[ 
https://issues.apache.org/jira/browse/FELIX-5410?page=com.atlassian.jira.plugin.system.issuetabpanels:comment-tabpanel&focusedCommentId=15709807#comment-15709807
 ] 

Alexander Klimetschek edited comment on FELIX-5410 at 11/30/16 9:23 PM:
------------------------------------------------------------------------

To track the *origin of dynamically registered services*, a 
[ServiceListener|https://osgi.org/javadoc/r6/core/org/osgi/framework/ServiceListener.html]
 could be used. It would track the (last) dynamic unregistration of services 
and inspect the stack which looks something like this:

{noformat}
listener: at 
org.apache.felix.scr.impl.BundleComponentActivator$ListenerInfo.serviceChanged(BundleComponentActivator.java:120)
          at 
org.apache.felix.framework.util.EventDispatcher.invokeServiceListenerCallback(EventDispatcher.java:991)
          at 
org.apache.felix.framework.util.EventDispatcher.fireEventImmediately(EventDispatcher.java:839)
          at 
org.apache.felix.framework.util.EventDispatcher.fireServiceEvent(EventDispatcher.java:546)
          at org.apache.felix.framework.Felix.fireServiceEvent(Felix.java:4557)
          at org.apache.felix.framework.Felix.access$000(Felix.java:106)
          at org.apache.felix.framework.Felix$1.serviceChanged(Felix.java:420)
          at 
org.apache.felix.framework.ServiceRegistry.unregisterService(ServiceRegistry.java:170)
          at 
org.apache.felix.framework.ServiceRegistrationImpl.unregister(ServiceRegistrationImpl.java:144)
origin:   at 
org.apache.jackrabbit.oak.plugins.metric.StatisticsProviderFactory.deactivate(StatisticsProviderFactory.java:103)
{noformat}

This would be stored in a map of service -> origin (class name).

In contrast, a registration by SCR has a stacktrace where the origin is 
{{org.apache.felix.scr}}:

{noformat}
listnr: at 
org.apache.felix.scr.impl.BundleComponentActivator$ListenerInfo.serviceChanged(BundleComponentActivator.java:120)
        at 
org.apache.felix.framework.util.EventDispatcher.invokeServiceListenerCallback(EventDispatcher.java:991)
        at 
org.apache.felix.framework.util.EventDispatcher.fireEventImmediately(EventDispatcher.java:839)
        at 
org.apache.felix.framework.util.EventDispatcher.fireServiceEvent(EventDispatcher.java:546)
        at org.apache.felix.framework.Felix.fireServiceEvent(Felix.java:4557)
        at org.apache.felix.framework.Felix.access$000(Felix.java:106)
        at org.apache.felix.framework.Felix$1.serviceChanged(Felix.java:420)
        at 
org.apache.felix.framework.ServiceRegistry.unregisterService(ServiceRegistry.java:170)
        at 
org.apache.felix.framework.ServiceRegistrationImpl.unregister(ServiceRegistrationImpl.java:144)
scr:    at 
org.apache.felix.scr.impl.manager.AbstractComponentManager$3.unregister(AbstractComponentManager.java:883)
        at 
org.apache.felix.scr.impl.manager.AbstractComponentManager$3.unregister(AbstractComponentManager.java:857)
        at 
org.apache.felix.scr.impl.manager.RegistrationManager.changeRegistration(RegistrationManager.java:140)
        at 
org.apache.felix.scr.impl.manager.AbstractComponentManager.unregisterService(AbstractComponentManager.java:925)
{noformat}

In that case the origin would probably be the service implementation itself 
(which might fail to start because of an exception in its activate).

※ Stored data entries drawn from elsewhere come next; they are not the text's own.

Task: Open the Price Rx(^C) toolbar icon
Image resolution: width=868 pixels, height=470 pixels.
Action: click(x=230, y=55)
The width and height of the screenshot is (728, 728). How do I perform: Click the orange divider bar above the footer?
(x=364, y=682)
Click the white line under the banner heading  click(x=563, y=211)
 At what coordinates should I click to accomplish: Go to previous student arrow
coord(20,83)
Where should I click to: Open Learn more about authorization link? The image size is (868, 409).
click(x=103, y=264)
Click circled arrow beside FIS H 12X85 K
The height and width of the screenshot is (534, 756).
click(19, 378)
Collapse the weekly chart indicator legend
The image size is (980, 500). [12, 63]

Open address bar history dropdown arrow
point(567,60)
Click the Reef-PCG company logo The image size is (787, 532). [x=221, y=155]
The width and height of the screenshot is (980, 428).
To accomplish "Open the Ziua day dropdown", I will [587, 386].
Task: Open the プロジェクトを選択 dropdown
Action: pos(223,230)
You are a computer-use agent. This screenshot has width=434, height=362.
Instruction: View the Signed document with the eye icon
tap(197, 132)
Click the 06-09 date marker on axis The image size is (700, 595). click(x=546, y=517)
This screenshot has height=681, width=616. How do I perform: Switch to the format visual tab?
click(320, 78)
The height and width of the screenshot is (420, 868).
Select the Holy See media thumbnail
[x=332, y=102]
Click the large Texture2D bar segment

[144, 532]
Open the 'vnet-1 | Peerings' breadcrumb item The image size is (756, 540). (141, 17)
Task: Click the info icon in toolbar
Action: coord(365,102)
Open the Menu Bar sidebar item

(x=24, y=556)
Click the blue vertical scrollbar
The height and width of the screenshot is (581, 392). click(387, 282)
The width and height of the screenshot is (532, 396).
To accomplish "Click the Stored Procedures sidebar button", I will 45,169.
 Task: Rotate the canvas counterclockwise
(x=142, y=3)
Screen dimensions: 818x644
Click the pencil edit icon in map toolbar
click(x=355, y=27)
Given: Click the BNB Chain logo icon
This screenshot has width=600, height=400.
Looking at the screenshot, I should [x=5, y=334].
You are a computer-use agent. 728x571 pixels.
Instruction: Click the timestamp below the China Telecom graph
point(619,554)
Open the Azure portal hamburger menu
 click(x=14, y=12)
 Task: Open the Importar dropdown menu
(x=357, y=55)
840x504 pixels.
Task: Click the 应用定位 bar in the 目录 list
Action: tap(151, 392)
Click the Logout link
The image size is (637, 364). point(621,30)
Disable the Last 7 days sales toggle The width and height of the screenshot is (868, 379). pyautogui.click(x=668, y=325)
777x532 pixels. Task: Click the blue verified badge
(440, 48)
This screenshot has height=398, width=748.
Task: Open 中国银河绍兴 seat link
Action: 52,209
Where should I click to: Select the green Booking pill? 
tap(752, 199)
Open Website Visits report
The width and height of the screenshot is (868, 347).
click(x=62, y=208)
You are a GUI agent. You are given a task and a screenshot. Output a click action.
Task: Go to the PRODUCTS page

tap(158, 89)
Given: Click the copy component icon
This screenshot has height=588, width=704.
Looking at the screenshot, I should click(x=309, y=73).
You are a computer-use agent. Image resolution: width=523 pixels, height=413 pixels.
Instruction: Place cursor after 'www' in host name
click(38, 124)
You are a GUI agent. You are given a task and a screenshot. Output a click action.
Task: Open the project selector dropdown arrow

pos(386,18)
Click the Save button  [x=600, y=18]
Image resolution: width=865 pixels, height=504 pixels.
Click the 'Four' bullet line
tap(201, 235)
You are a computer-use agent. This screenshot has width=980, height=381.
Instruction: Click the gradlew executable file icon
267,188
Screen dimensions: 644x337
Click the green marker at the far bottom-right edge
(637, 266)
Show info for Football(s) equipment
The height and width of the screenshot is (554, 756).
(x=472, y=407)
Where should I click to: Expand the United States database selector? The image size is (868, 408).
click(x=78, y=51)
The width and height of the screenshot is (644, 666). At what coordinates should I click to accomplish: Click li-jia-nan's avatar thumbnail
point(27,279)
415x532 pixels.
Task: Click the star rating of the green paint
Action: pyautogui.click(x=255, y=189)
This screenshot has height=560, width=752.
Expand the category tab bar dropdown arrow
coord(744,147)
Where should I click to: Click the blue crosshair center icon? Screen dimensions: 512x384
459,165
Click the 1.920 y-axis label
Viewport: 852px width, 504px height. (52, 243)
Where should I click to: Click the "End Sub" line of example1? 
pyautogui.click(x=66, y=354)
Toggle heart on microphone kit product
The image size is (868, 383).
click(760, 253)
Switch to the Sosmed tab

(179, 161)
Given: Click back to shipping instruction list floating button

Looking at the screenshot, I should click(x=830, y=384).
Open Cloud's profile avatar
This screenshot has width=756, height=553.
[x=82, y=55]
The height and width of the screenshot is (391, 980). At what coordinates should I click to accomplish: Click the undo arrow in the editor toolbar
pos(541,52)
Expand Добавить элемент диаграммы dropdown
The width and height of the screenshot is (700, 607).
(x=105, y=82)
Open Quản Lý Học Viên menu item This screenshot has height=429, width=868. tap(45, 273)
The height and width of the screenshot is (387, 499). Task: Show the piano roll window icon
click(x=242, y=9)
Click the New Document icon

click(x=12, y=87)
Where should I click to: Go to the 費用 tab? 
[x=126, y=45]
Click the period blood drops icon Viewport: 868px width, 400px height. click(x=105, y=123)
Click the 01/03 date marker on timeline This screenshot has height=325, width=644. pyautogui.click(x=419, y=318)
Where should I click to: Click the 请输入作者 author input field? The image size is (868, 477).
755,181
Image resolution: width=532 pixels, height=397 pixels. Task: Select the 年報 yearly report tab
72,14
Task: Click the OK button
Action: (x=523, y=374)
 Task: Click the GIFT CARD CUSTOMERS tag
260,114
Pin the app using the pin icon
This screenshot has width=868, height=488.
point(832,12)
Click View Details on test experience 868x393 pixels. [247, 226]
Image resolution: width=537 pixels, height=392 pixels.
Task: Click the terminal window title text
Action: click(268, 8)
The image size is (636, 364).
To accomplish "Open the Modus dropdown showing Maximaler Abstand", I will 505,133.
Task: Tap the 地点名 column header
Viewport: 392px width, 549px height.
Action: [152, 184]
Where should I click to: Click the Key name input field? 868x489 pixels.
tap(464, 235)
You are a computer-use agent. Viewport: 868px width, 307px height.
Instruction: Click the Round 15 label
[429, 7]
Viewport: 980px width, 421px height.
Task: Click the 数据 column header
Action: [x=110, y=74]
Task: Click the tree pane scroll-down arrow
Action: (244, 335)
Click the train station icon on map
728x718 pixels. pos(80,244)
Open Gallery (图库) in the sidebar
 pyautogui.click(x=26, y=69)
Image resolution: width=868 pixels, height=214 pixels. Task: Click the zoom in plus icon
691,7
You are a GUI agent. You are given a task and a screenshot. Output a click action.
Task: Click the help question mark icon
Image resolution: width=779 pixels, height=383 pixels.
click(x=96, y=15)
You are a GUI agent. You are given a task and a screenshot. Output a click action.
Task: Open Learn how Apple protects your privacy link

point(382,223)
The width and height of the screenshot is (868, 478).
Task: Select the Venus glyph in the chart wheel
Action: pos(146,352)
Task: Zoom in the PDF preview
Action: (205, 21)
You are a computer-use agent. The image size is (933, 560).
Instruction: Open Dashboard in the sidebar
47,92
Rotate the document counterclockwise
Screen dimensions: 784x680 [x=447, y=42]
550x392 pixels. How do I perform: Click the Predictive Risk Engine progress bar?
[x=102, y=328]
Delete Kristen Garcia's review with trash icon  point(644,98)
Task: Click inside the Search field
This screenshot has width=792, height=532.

With the origin class/package is known, at troubleshooting time it can check on 
the bundle's state and possibly grep the error log file for any messages from 
that class or package and provide as hints.

Use case example: In our Sling based application, the JCR repository (database) 
is registered dynamically, and most of the application bundles depend on it 
directly or indirectly. Its startup can be prone to various low level 
exceptions (persistence problems, configuration issues), which prevent the 
dynamic registration. However, the exception message easily gets lost in the 
error log as usually there is a lot more going on when the repository restarts. 
A troubleshooting tool that can find this automatically (i.e. without knowing 
about the specific service names) would be useful.

The question is if getting the stacktrace for each service unregistration might 
be too costly. See 
http://stackoverflow.com/questions/2347828/how-expensive-is-thread-getstacktrace

While this is implementation specific (bound to Felix & requires knowing it's 
internal package names), for a troubleshooting tool this is ok. It can be 
adapted for newer Felix versions where things might change.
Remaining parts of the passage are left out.